Written instruction: According to the mailing-list post on de-identification below, what is always a safe and easy way to achieve de-identification?

Selected excerpt:
>>>>>

Re: June Change Proposal: text on de-identification

Apologies for my whack mail client's formatting woes.

On 06/23/2013 11:27 PM, Dan Auerbach wrote:
> *
> I propose the following**for either a two state de-identification
> regime, or "yellow" if we have three states.
> Normative text:
> Data can be considered de-identified if it has been deleted, modified,
> aggregated, anonymized or otherwise manipulated in order to achieve a
> reasonable level of justified confidence that the data cannot
> reasonably be used to infer information about, or otherwise be linked
> to, a particular user, user agent, or device.
> Non-normative text:
> Example 1. Hashing a pseudonym such as a cookie string does NOT
> provide sufficient de-identification for an otherwise rich data set
> such as a browsing history, since there are many ways to re-identify
> individuals based on pseudonymous data.
> Example 2. In many cases, keeping only high-level aggregate data, such
> as the total number of visitors of a website each day broken down by
> country (discarding data from countries without many visitors) would
> be considered sufficiently de-identified.
> Example 3. Deleting data is always a safe and easy way to achieve
> de-identification.
> Remark 1. De-identification is a property of data. If data can be
> considered de-identified according to the “reasonable level of
> justified confidence” clause of (1), then no data manipulation process
> needs to take place in order to satisfy the requirements of (1).
> Remark 2. There are a diversity of techniques being researched and
> developed to de-identify data sets, and companies are encouraged to
> explore and innovate new approaches to fit their needs.
> Remark 3. It is a best practice for companies to perform “penetration
> testing” by having an expert with access to the data attempt to
> re-identify individuals or disclose attributes about them. The expert
> need not actually identify or disclose the attribute of an individual,
> but if the expert demonstrates how this could plausibly be achieved by
> joining the data set against other public data sets or private data
> sets accessible to the company, then the data set in question should
> no longer be considered sufficiently de-identified and changes should
> be made to provide stronger anonymization for the data set.* 

Received on Monday, 24 June 2013 06:36:37 UTC

<<<<<

Dataset extract:
>>>>>

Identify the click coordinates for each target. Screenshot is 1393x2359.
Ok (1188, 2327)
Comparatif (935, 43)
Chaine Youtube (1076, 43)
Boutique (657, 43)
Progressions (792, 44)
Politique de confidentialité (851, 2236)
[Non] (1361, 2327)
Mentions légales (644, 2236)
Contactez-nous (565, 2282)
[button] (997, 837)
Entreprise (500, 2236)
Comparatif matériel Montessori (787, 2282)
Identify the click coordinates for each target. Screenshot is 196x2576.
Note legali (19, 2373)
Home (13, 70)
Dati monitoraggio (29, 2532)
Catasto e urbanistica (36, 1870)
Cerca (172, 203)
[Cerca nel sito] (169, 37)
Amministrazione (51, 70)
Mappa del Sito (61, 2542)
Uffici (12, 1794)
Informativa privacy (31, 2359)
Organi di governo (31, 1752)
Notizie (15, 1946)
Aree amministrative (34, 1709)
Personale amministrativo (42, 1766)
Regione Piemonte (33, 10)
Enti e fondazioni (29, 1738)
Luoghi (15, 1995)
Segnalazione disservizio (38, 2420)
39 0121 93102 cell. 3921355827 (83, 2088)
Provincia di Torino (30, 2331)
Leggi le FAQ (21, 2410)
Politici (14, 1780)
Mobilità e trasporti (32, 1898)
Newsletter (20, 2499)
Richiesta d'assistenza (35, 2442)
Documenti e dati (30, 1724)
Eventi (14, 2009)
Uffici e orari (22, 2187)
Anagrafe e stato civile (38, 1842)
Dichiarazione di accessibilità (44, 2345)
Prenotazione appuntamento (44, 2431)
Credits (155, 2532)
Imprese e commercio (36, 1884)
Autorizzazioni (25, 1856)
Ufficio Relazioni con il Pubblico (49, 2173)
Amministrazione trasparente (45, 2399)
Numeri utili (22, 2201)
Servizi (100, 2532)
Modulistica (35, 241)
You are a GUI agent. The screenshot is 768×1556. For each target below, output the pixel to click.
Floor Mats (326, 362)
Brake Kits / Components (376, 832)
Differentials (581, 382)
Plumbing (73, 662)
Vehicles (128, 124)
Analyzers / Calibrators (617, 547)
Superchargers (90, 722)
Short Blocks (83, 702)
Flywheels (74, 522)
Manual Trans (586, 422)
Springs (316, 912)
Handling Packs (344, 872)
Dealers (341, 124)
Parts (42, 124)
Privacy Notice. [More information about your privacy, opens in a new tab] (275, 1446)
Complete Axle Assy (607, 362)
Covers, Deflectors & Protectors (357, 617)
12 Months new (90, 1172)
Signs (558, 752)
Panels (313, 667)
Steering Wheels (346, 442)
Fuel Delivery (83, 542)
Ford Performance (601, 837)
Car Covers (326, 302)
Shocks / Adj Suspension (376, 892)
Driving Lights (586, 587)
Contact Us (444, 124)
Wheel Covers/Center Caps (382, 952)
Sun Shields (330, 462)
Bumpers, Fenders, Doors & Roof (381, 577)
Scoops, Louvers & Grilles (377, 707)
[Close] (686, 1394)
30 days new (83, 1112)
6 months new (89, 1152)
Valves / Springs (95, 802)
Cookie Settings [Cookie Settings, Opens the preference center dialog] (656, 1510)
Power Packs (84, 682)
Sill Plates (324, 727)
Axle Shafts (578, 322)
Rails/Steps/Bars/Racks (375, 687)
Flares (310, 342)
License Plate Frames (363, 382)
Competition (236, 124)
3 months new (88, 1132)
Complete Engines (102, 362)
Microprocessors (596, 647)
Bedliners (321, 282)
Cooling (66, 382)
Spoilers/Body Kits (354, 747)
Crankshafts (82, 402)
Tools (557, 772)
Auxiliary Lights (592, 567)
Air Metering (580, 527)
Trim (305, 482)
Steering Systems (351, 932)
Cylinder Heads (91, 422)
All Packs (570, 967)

<<<<<

Finished answer: Deleting data.